═════ Records shown

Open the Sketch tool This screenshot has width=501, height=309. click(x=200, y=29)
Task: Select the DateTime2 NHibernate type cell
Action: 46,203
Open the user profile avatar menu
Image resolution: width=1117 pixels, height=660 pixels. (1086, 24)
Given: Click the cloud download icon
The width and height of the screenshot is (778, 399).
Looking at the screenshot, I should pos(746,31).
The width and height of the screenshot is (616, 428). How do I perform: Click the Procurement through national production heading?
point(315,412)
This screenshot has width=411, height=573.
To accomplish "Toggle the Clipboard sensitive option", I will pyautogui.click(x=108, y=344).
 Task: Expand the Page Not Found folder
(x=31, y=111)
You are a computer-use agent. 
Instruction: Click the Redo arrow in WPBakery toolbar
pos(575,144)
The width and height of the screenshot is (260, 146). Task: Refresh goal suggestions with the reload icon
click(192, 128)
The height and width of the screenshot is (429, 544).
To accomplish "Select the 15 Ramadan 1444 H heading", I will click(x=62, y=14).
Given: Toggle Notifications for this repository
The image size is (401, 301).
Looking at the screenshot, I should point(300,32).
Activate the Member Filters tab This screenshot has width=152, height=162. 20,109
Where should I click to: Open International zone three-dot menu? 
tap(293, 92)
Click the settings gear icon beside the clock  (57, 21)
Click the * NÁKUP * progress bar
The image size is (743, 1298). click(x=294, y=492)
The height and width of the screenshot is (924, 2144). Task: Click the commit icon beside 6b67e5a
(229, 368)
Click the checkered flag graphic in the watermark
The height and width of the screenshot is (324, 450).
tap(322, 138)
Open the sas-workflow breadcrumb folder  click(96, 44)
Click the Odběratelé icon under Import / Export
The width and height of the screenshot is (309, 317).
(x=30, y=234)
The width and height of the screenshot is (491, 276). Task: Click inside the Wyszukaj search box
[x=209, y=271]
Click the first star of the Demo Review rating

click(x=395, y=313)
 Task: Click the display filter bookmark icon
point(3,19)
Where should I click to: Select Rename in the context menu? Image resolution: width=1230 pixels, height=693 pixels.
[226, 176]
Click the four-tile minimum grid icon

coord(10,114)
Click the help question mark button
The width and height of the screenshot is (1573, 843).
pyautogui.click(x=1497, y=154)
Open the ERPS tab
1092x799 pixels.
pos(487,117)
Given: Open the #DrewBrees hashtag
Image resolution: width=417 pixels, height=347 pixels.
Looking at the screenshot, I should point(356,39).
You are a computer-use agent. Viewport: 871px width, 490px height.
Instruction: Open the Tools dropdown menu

══════════

### Problem statement
Transcribe the data above in full, exactly as it appears.

### Solution to the problem
Open the Sketch tool This screenshot has width=501, height=309. click(x=200, y=29)
Task: Select the DateTime2 NHibernate type cell
Action: 46,203
Open the user profile avatar menu
Image resolution: width=1117 pixels, height=660 pixels. (1086, 24)
Given: Click the cloud download icon
The width and height of the screenshot is (778, 399).
Looking at the screenshot, I should pos(746,31).
The width and height of the screenshot is (616, 428). How do I perform: Click the Procurement through national production heading?
point(315,412)
This screenshot has width=411, height=573.
To accomplish "Toggle the Clipboard sensitive option", I will pyautogui.click(x=108, y=344).
 Task: Expand the Page Not Found folder
(x=31, y=111)
You are a computer-use agent. 
Instruction: Click the Redo arrow in WPBakery toolbar
pos(575,144)
The width and height of the screenshot is (260, 146). Task: Refresh goal suggestions with the reload icon
click(192, 128)
The height and width of the screenshot is (429, 544).
To accomplish "Select the 15 Ramadan 1444 H heading", I will click(x=62, y=14).
Given: Toggle Notifications for this repository
The image size is (401, 301).
Looking at the screenshot, I should point(300,32).
Activate the Member Filters tab This screenshot has width=152, height=162. 20,109
Where should I click to: Open International zone three-dot menu? 
tap(293, 92)
Click the settings gear icon beside the clock  (57, 21)
Click the * NÁKUP * progress bar
The image size is (743, 1298). click(x=294, y=492)
The height and width of the screenshot is (924, 2144). Task: Click the commit icon beside 6b67e5a
(229, 368)
Click the checkered flag graphic in the watermark
The height and width of the screenshot is (324, 450).
tap(322, 138)
Open the sas-workflow breadcrumb folder  click(96, 44)
Click the Odběratelé icon under Import / Export
The width and height of the screenshot is (309, 317).
(x=30, y=234)
The width and height of the screenshot is (491, 276). Task: Click inside the Wyszukaj search box
[x=209, y=271]
Click the first star of the Demo Review rating

click(x=395, y=313)
 Task: Click the display filter bookmark icon
point(3,19)
Where should I click to: Select Rename in the context menu? Image resolution: width=1230 pixels, height=693 pixels.
[226, 176]
Click the four-tile minimum grid icon

coord(10,114)
Click the help question mark button
The width and height of the screenshot is (1573, 843).
pyautogui.click(x=1497, y=154)
Open the ERPS tab
1092x799 pixels.
pos(487,117)
Given: Open the #DrewBrees hashtag
Image resolution: width=417 pixels, height=347 pixels.
Looking at the screenshot, I should point(356,39).
You are a computer-use agent. Viewport: 871px width, 490px height.
Instruction: Open the Tools dropdown menu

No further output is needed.